*What the exercise asks*.
Restate each record below word for word, skipping images.

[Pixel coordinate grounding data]
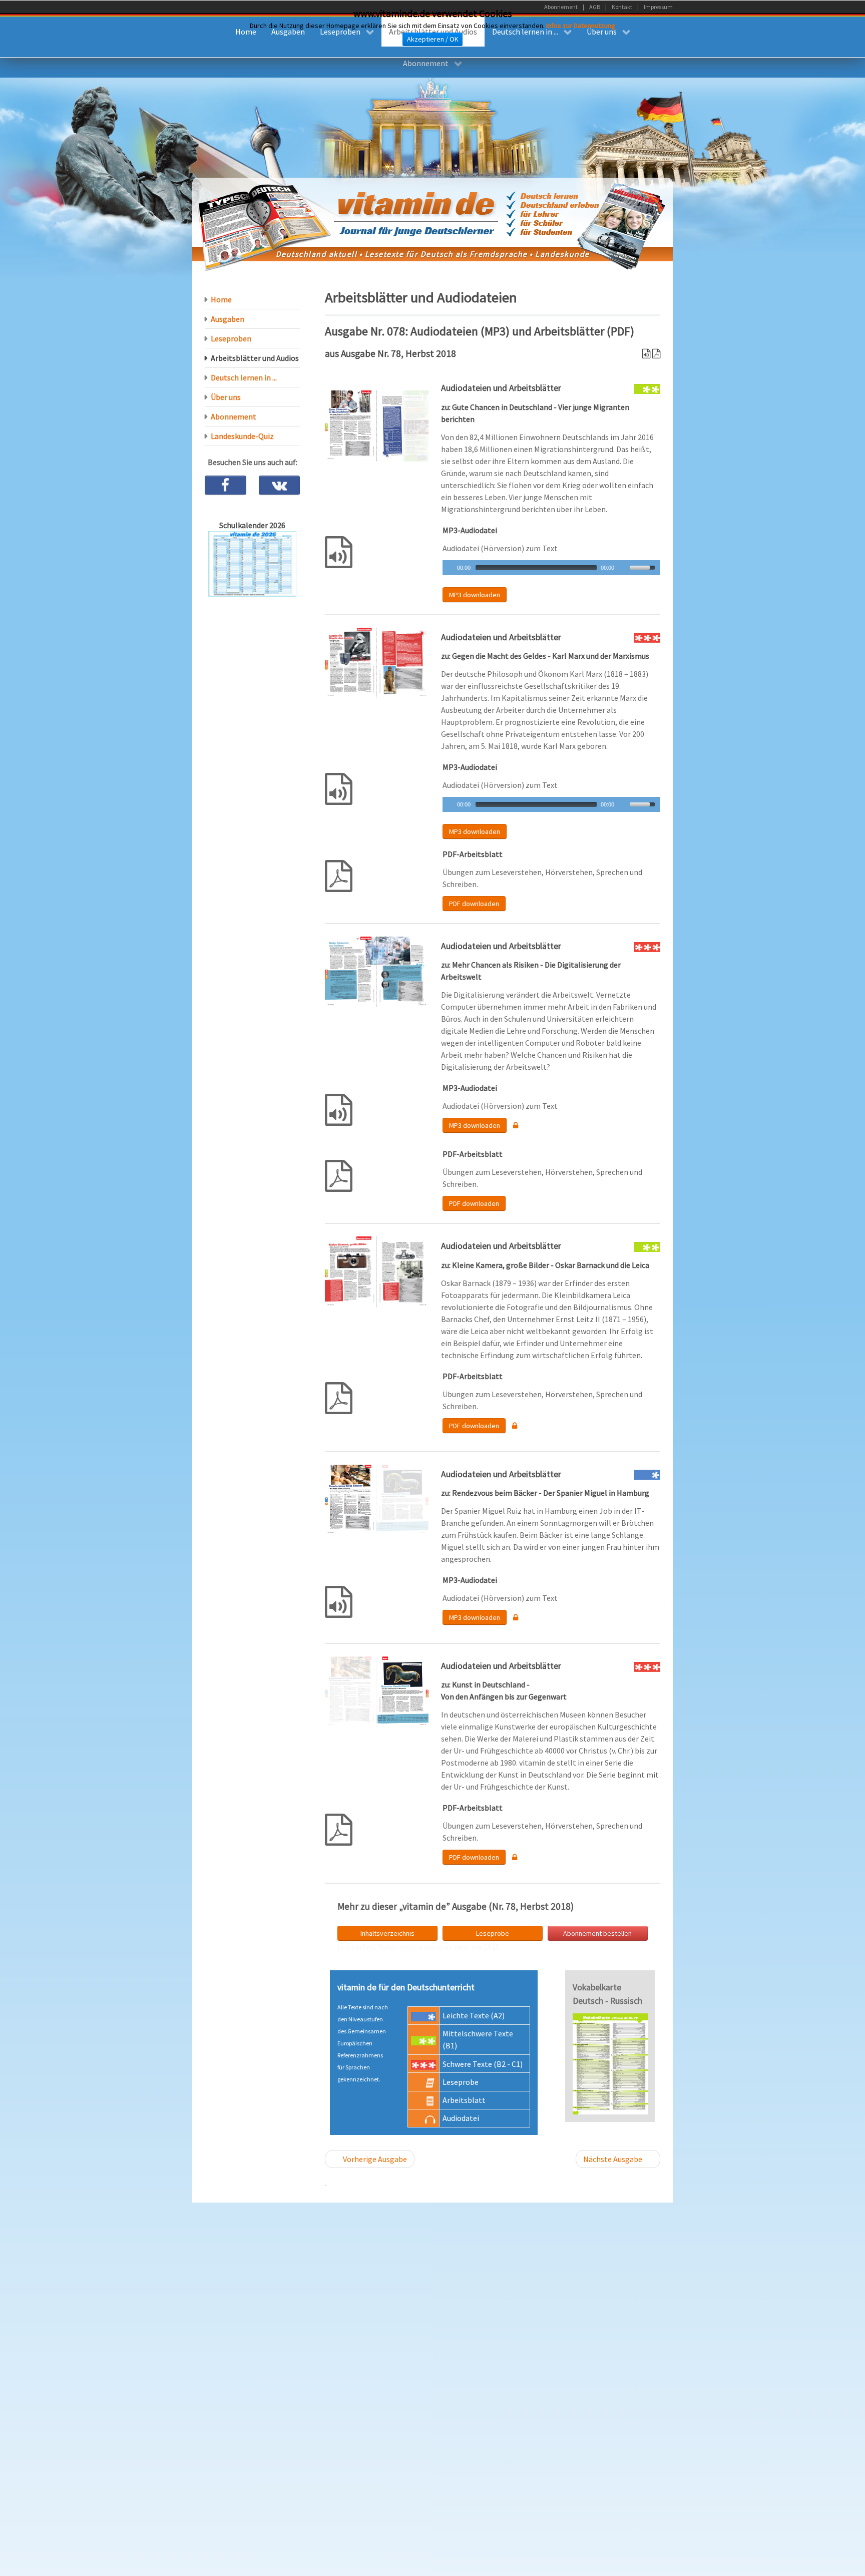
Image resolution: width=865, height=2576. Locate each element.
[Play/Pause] (449, 568)
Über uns (226, 397)
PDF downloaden (474, 903)
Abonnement (233, 416)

*Written solution*.
Image resolution: width=865, height=2576. Locate each element.
[Play/Pause] (449, 568)
Über uns (226, 397)
PDF downloaden (474, 903)
Abonnement (233, 416)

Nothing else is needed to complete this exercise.